▶ **Selected excerpt**:
▬▬▬▬▬▬

I worked in the IT end of that industry from the early seventies until my departure at the start of the Great Recession. We eliminated thousands of teller positions early on with ATMs, and many more back office jobs via computer systems which I designed, helped code, and then implemented. Granted, new positions opened up elsewhere, but nowhere near a replacement rate proportional to our population or economic growth.
Today, ten years later the EMPLOYMENT RATE @ 59% is still over 3% lower than it was in 2008!

Automation first gobbles up the simple jobs. Then it suppresses employment at higher skill levels.
Eventually it guts the middle and results in a very polarized labor market comprised of many well paying jobs that only the most talented, intelligent, or skilled can perform, and a large pool of very low skilled jobs that fewer and fewer Americans will do. Social safety nets enable this choice to decline crap jobs which gives rise to a greater influx of migrants, both legal and illegal.

I believe that new technologies are a major cause of rising income and wealth inequality today.

Automation is clearly a double-edged sword.
I agree with the majority of your post. Banks used to have a lot of tellers at least five or six in every branch. Now there’s a couple one or two maybe three on Friday night. Not just ATMs now either, I can now deposit a check by simply taking a picture of it with my phone.

▬▬▬▬▬▬

▶ **Data extract**:

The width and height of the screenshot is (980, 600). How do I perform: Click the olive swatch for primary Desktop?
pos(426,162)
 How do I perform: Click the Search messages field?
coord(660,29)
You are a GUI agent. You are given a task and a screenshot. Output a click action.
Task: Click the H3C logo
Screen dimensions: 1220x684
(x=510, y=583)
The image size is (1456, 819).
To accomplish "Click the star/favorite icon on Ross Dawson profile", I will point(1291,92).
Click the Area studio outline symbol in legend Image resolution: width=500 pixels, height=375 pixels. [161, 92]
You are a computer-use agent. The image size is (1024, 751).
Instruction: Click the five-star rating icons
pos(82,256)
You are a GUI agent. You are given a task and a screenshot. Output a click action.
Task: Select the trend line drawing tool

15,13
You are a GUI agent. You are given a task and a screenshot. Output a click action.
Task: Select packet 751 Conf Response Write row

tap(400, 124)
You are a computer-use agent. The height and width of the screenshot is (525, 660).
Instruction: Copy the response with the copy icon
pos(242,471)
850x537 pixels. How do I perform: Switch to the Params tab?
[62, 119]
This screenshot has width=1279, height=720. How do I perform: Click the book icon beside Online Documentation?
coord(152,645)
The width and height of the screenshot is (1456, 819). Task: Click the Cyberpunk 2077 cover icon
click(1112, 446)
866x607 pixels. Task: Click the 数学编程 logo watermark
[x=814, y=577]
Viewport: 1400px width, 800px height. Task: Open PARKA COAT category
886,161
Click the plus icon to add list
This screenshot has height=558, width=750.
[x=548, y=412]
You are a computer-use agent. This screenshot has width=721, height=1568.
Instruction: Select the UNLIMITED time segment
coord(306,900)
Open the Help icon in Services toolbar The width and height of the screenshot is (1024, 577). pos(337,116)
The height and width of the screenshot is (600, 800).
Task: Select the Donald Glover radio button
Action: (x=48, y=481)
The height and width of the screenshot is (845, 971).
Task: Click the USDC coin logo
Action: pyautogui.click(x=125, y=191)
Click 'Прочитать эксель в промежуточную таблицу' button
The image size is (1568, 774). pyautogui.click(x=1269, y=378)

▬▬▬▬▬▬

▶ **Stated problem 1**:
Rewrite the comment on automation between "Automation first gobbles" and "wealth inequality today.", inclusive, replacing "labor market" with "job market".
▶ **Stated problem 2**:
According to the comment on automation, how many tellers did banks once have in each branch?

▶ **Written response 1**:
Automation first gobbles up the simple jobs. Then it suppresses employment at higher skill levels.
Eventually it guts the middle and results in a very polarized job market comprised of many well paying jobs that only the most talented, intelligent, or skilled can perform, and a large pool of very low skilled jobs that fewer and fewer Americans will do. Social safety nets enable this choice to decline crap jobs which gives rise to a greater influx of migrants, both legal and illegal.

I believe that new technologies are a major cause of rising income and wealth inequality today.

▶ **Written response 2**:
At least five or six.